Your new puppy will typically require a course of three vaccinations at 6 weeks, 12 weeks and 16 weeks but check with your vet as to the recommended vaccinations for your new puppy.

As a guide, puppies should also be wormed every two weeks until they reach three months of age and then for life with an intestinal allwormer. Heartworm protection is needed for the lifetime of your dog. It is important to speak with your vet about the most appropriate treatments for your puppy.

Dog's tip

Just watching puppies makes an old dog like me tired! If
you haven't got the time
to play and train with
your puppy every day,
maybe think twice
about getting one or why
not consider adopting a
more mature dog?

Puppy toilet training

Toilet training is the first milestone you’ll want to achieve with your new addition to the house. It is important to start toilet training from the moment you bring them in the front door.

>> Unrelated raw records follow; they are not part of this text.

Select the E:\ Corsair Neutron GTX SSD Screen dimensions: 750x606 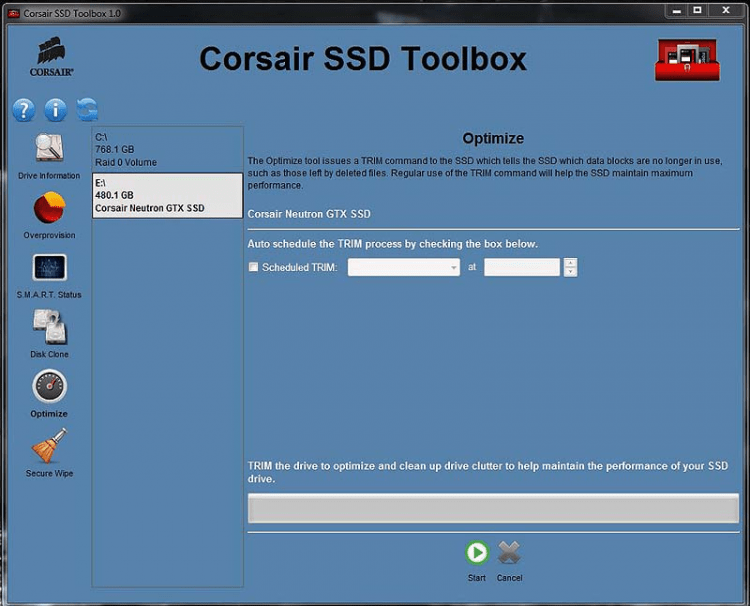click(x=167, y=196)
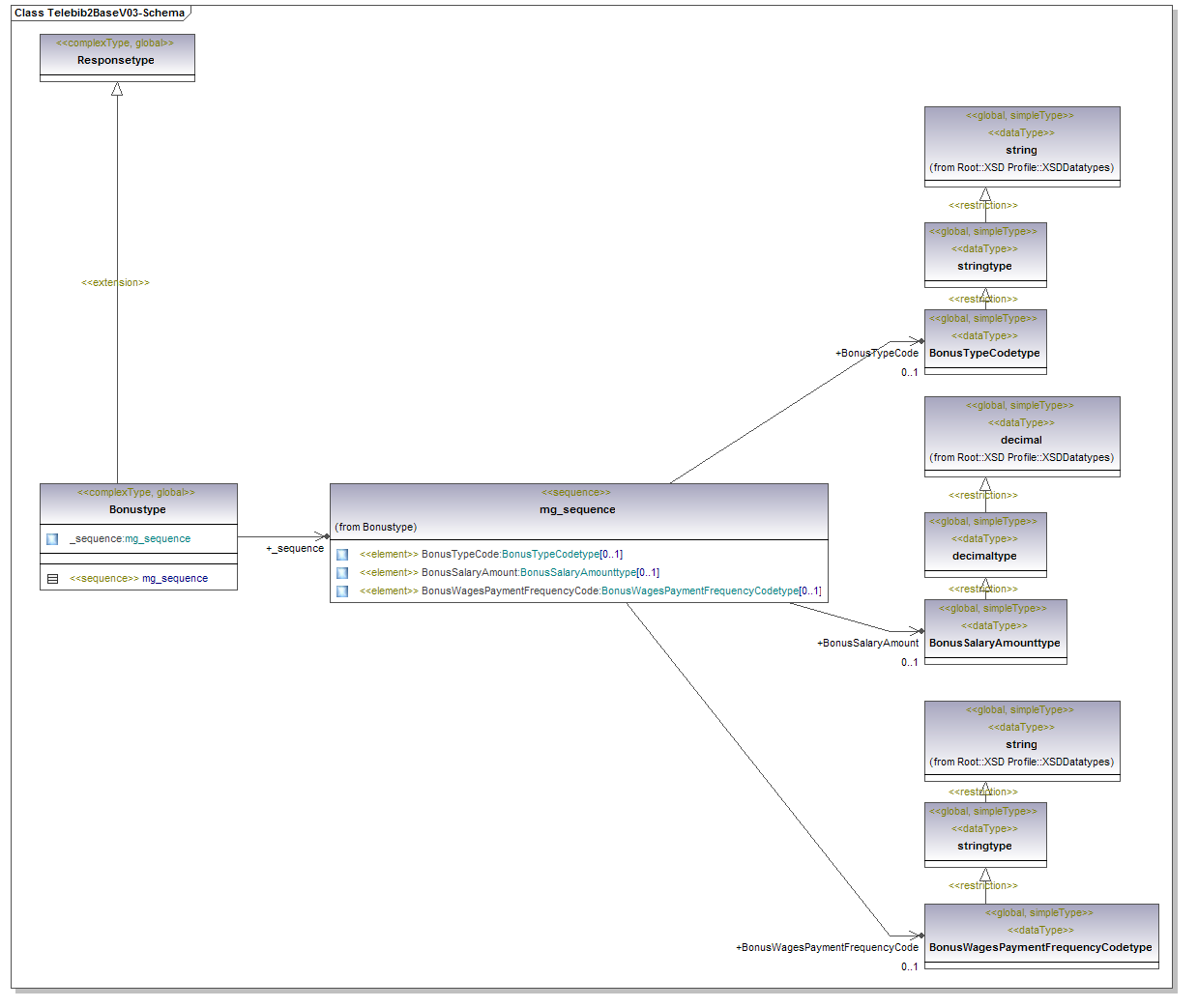Select the Responsetype class box

point(117,58)
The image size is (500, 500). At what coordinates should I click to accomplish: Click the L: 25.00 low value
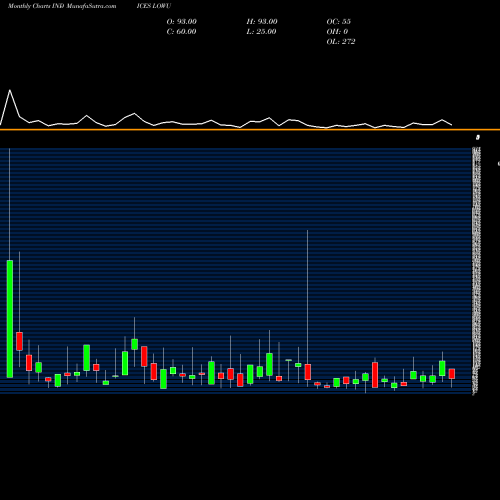(x=261, y=32)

Choose a private place in your garden or an outdoor area that is relatively quiet and take your puppy to this place every morning, after every meal and nap, before bed and when you get home. When they do go to the toilet there, make sure to reward them with a cuddle or food. Accidents will happen but they learn very quickly if you are consistent.

Puppy diet

A puppy dog may be tiny but their food intake needs to be big to match their incredible energy output! Puppies should be fed a small amount of quality food at least four times a day. This usually comprises of a mixture of high quality commercial puppy food (wet and dry food) but best to always ask your vet or breeder on what diet they recommend for your pup. The food needs to be a puppy specific commercial product that is designed for the high energy needs of a growing dog. The diet of a pup is very important – much like with a new baby you want to ensure you are feeding your puppy the right foods and nutrients to help ensure they grow up healthy and strong.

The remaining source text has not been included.